Prosegui il testo sul perdono dei debiti verso Dio, cominciando subito dopo la sua ultima frase.

> [TESTO FORNITO]:
__________

La remissione dei nostri debiti verso Dio può essere fatta solo da Dio allorché sovranamente e misericordiosamente, Egli lo condona. Egli lo fa non con un atto di semplice cancellazione, un decreto, ma perché il Salvatore Gesù Cristo, sacrificandosi sulla croce, si è offerto a pagare Lui al posto nostro il nostro debito. La giustizia di Dio esige infatti che il debito sia pagato, così come la Legge di Dio non può semplicemente essere ignorata. Cristo Gesù ha pagato il debito di coloro ai quali Dio concede la grazia della salvezza. Rivolgendosi a coloro che si sono affidati a Cristo per la loro salvezza, l’Apostolo dice: “Colui che non ha conosciuto peccato, egli l'ha fatto essere peccato per noi, affinché noi diventassimo giustizia di Dio in lui” (2 Corinzi 5:21), come pure: “Voi, che eravate morti nei peccati (...) ha vivificati con lui, avendoci perdonato tutti i peccati, avendo cancellato l'atto accusatore scritto in precetti contro di noi e che ci era ostile; quell'atto ha tolto di mezzo, inchiodandolo sulla croce” (Colossesi 2:13-14). Dio non rateizza il nostro debito, lo cancella completamente per sola grazia mediante la sola Persona e l’opera del Cristo a chi si affida a Lui solo.
Come si ottiene, dunque, questa grazia? Implorando Dio affinché applichi a noi, renda valido per noi, ciò che Cristo ha compiuto per la salvezza dal peccato e dalle sue conseguenze. In questo consiste l’annuncio della buona notizia dell’Evangelo. Confessando la nostra condizione di peccatori condannati, ravvedendoci dai nostri peccati ed affidandoci al Salvatore Gesù Cristo, vediamo i nostri peccati perdonati, i nostri debiti rimessi. Il perdono, così, è un atto di pura grazia. Non si può comprare né meritare, ma solo implorare e ricevere.

__________

> [CONTENUTO DEI DATI]:
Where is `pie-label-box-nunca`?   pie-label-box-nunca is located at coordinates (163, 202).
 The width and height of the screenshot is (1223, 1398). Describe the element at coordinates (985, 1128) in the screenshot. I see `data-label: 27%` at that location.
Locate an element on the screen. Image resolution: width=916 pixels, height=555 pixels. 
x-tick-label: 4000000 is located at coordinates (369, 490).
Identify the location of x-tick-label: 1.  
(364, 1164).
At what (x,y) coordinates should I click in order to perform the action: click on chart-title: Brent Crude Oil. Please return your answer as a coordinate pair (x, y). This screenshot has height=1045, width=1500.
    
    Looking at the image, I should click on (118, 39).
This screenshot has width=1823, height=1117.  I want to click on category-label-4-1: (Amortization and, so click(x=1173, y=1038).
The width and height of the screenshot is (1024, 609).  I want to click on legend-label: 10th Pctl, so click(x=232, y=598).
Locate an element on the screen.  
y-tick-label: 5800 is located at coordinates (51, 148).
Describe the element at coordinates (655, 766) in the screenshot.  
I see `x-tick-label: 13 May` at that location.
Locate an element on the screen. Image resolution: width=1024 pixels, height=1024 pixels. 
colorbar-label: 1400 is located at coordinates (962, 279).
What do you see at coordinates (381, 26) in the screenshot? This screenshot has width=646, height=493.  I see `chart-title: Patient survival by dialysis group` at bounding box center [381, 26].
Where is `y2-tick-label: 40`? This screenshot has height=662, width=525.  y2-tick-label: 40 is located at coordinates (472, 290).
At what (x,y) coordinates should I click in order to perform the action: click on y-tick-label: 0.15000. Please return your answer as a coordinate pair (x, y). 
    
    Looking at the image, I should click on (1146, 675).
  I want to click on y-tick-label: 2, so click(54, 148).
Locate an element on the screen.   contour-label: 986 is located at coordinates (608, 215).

__________

> [RISPOSTA]:
“Rimettici i nostri debiti” è dunque la richiesta che il peccatore che sa di essere tale e sottoposto al giudizio di Dio, fa nel Padre Nostro. La Scrittura può quindi affermare: “... è per grazia che siete stati salvati, mediante la fede, e ciò non viene da voi, è il dono di Dio. Non è in virtù di opere, affinché nessuno se ne vanti” (Efesini 2:8-9).
Il segno del perdono ricevuto
Vi è uno stretto legame fra il perdono che riceviamo da Dio in Cristo e il nostro comportamento verso gli altri. Lo ribadisce Gesù stesso al termine del Padre Nostro per evidenziarne l’importanza. Le richieste della nostra preghiera devono avere implicazioni concrete nella nostra vita. Dice: “Poiché, se voi perdonate agli uomini le loro colpe, il Padre vostro celeste perdonerà anche a voi, ma, se voi non perdonate agli uomini, neppure il Padre vostro perdonerà le vostre colpe” (Matteo 6:14-15).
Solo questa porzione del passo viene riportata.